# IBM Db2 Product Analytics  
**IBM SQL Interview Question**

---

## Question

IBM is analyzing how their employees are utilizing the Db2 database by tracking the SQL queries executed by their employees.  

The objective is to generate data to populate a histogram that shows the **number of unique queries run by employees during the third quarter of 2023 (July to September)**. Additionally, it should **count the number of employees who did not run any queries** during this period.

---

## Task

Display:
- The number of **unique queries** (as histogram categories)
- The **count of employees** who executed that number of unique queries

---

## Schema

### `queries` Table:
| Column Name      | Type      | Description                                |
|------------------|-----------|--------------------------------------------|
| employee_id      | integer   | The ID of the employee who executed query  |
| query_id         | integer   | The unique identifier for each query       |
| query_starttime  | datetime  | The timestamp when the query started       |
| execution_time   | integer   | The duration of the query in seconds       |

### `employees` Table:
| Column Name   | Type     | Description                            |
|---------------|----------|----------------------------------------|
| employee_id   | integer  | The ID of the employee                 |
| full_name     | string   | The full name of the employee          |
| gender        | string   | The gender of the employee             |

---

## Example Input

### `queries`
| employee_id | query_id | query_starttime        | execution_time |
|-------------|----------|------------------------|----------------|
| 226         | 856987   | 07/01/2023 01:04:43     | 2698           |
| 132         | 286115   | 07/01/2023 03:25:12     | 2705           |
| 226         | 33683    | 07/01/2023 04:34:38     | 91             |
| 226         | 17745    | 07/01/2023 14:33:47     | 2093           |
| 132         | 413477   | 07/02/2023 10:55:14     | 470            |

### `employees`
| employee_id | full_name         | gender |
|-------------|-------------------|--------|
| 132         | Judas Beardon     | Male   |
| 226         | Lainey Franciotti | Female |
| 349         | Ashbey Strahan    | Male   |

---

## Example Output

| unique_queries | employee_count |
|----------------|----------------|
| 0              | 1              |
| 2              | 1              |
| 3              | 1              |

---

## Explanation

- **191 employees** did not run any queries between **July and September 2023**.
- **46 employees** ran **exactly 1 unique query**, and so on.

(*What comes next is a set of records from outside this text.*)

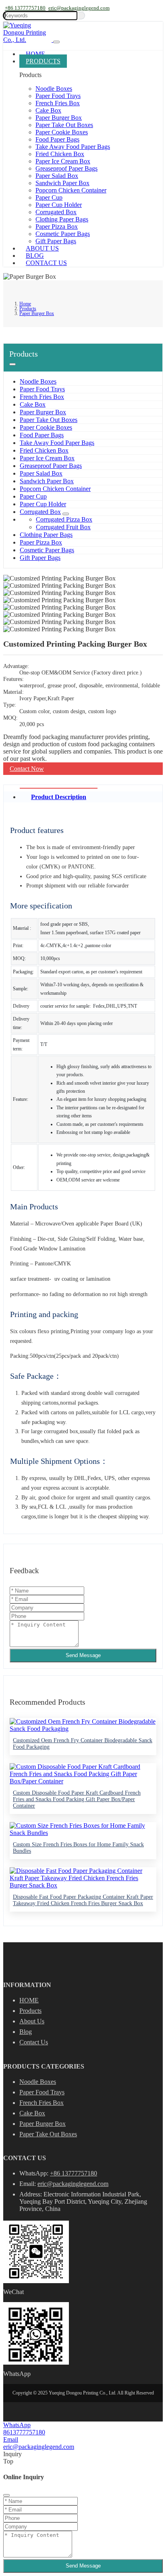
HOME (29, 2000)
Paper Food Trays (58, 95)
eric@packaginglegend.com (79, 8)
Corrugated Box (56, 212)
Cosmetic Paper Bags (62, 233)
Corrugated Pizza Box (64, 519)
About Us (42, 248)
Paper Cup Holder (58, 204)
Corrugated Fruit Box (63, 527)
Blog (35, 255)
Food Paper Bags (57, 139)
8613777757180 (24, 2432)
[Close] (6, 2495)
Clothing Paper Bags (61, 219)
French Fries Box (57, 103)
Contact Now (27, 768)
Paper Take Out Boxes (64, 124)
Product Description (58, 796)
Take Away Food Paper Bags (72, 146)
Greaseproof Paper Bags (66, 168)
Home (35, 53)
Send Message (83, 1655)
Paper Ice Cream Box (62, 161)
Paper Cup (48, 197)
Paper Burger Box (58, 117)
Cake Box (48, 110)
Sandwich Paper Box (62, 183)
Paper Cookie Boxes (61, 132)
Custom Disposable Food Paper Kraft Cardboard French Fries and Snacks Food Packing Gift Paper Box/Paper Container (77, 1799)
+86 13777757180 (25, 8)
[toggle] (56, 42)
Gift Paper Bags (55, 241)
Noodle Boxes (53, 88)
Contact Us (46, 262)
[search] (81, 15)
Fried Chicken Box (59, 153)
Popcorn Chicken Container (70, 190)
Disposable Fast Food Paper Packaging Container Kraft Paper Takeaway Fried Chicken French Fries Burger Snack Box (83, 1900)
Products (43, 61)
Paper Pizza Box (56, 226)
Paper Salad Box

The result is suitable for building a **histogram** to visualize employee activity across the quarter.


In [1]:
from pyspark.sql import SparkSession
from pyspark.sql.types import StructType, StructField, IntegerType, StringType, TimestampType
from pyspark.sql.functions import *
from datetime import datetime


# Initialize Spark session
spark = SparkSession.builder.master('local[1]').appName("IBMDb2Analytics").getOrCreate()

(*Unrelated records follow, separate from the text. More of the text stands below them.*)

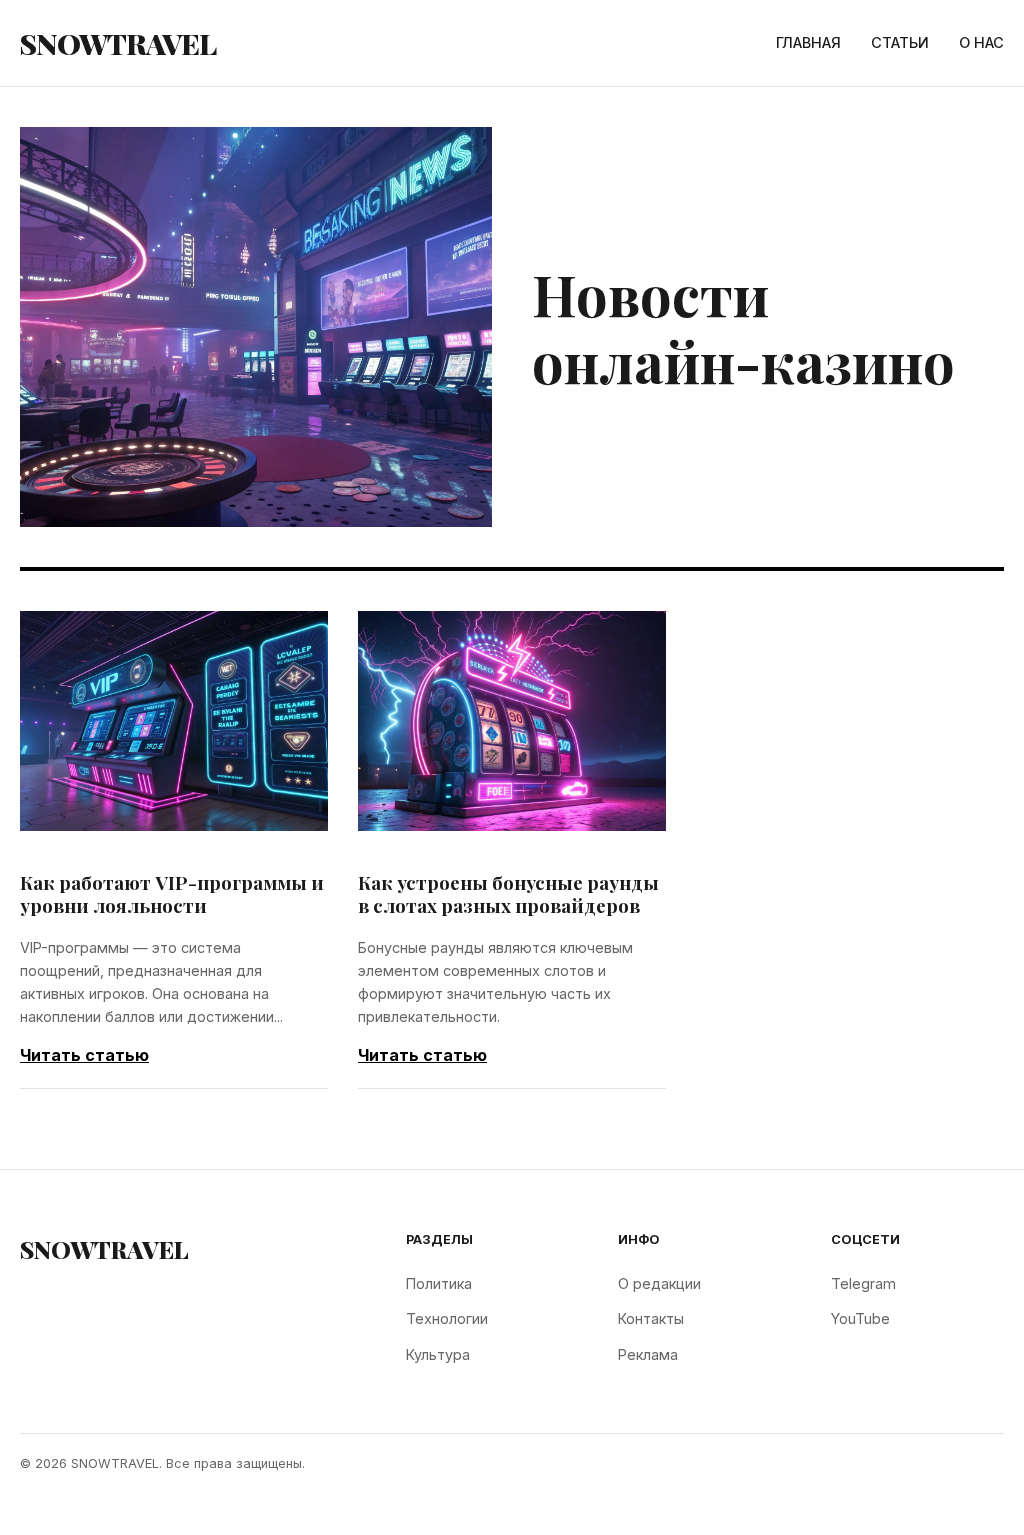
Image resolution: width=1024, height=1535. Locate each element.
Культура (438, 1354)
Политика (439, 1283)
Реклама (648, 1354)
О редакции (659, 1283)
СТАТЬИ (900, 42)
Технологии (447, 1318)
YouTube (860, 1318)
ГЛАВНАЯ (808, 42)
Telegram (863, 1283)
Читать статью (84, 1055)
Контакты (651, 1318)
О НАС (981, 42)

# Sample data for `queries` table
queries_data = [
    (132, 286115, ("2023-07-01 03:25:12"), 2705),
    (226, 33683,  ("2023-07-01 04:34:38"), 91),
    (226, 856987, "2023-07-01 01:04:43", 2698),
    (226, 17745,  "2023-07-01 14:33:47", 2093),
    (132, 413477, "2023-07-02 10:55:14", 470),
]

# Schema for `queries`
queries_schema = StructType([
    StructField("employee_id", IntegerType(), True),
    StructField("query_id", IntegerType(), True),
    StructField("query_starttime", StringType(), True),
    StructField("execution_time", IntegerType(), True),
])

# Create `queries` DataFrame
queries_df = spark.createDataFrame(data=queries_data, schema=queries_schema)

# Sample data for `employees` table
employees_data = [
    (132, "Judas Beardon", "Male"),
    (226, "Lainey Franciotti", "Female"),
    (349, "Ashbey Strahan", "Male"),
]

# Schema for `employees`
employees_schema = StructType([
    StructField("employee_id", IntegerType(), True),
    StructField("full_name", StringType(), True),
    StructField("gender", StringType(), True),
])

# Create `employees` DataFrame
employees_df = spark.createDataFrame(data=employees_data, schema=employees_schema)

# Show DataFrames
queries_df.show()
employees_df.show()


+-----------+--------+-------------------+--------------+
|employee_id|query_id|    query_starttime|execution_time|
+-----------+--------+-------------------+--------------+
|        132|  286115|2023-07-01 03:25:12|          2705|
|        226|   33683|2023-07-01 04:34:38|            91|
|        226|  856987|2023-07-01 01:04:43|          2698|
|        226|   17745|2023-07-01 14:33:47|          2093|
|        132|  413477|2023-07-02 10:55:14|           470|
+-----------+--------+-------------------+--------------+

+-----------+-----------------+------+
|employee_id|        full_name|gender|
+-----------+-----------------+------+
|        132|    Judas Beardon|  Male|
|        226|Lainey Franciotti|Female|
|        349|   Ashbey Strahan|  Male|
+-----------+-----------------+------+



In [2]:
employees_df.join(queries_df,['employee_id'],'left')\
    .groupBy('employee_id').agg(count('query_id').alias('unique_queries'))\
    .groupBy('unique_queries').agg(count('employee_id').alias('employee_count'))\
    .orderBy('unique_queries').show()

+--------------+--------------+
|unique_queries|employee_count|
+--------------+--------------+
|             0|             1|
|             2|             1|
|             3|             1|
+--------------+--------------+



In [3]:
employees_df.createOrReplaceTempView('employee')
queries_df.createOrReplaceTempView('queries')

spark.sql(
'''
with cte as
(select employee_id , count(query_id) as unique_querie
from employee left join queries 
using(employee_id)
group by employee_id)

select unique_querie, count(employee_id) as employee_count
from cte
group by 1
order by 1


'''
).show()

+-------------+--------------+
|unique_querie|employee_count|
+-------------+--------------+
|            0|             1|
|            2|             1|
|            3|             1|
+-------------+--------------+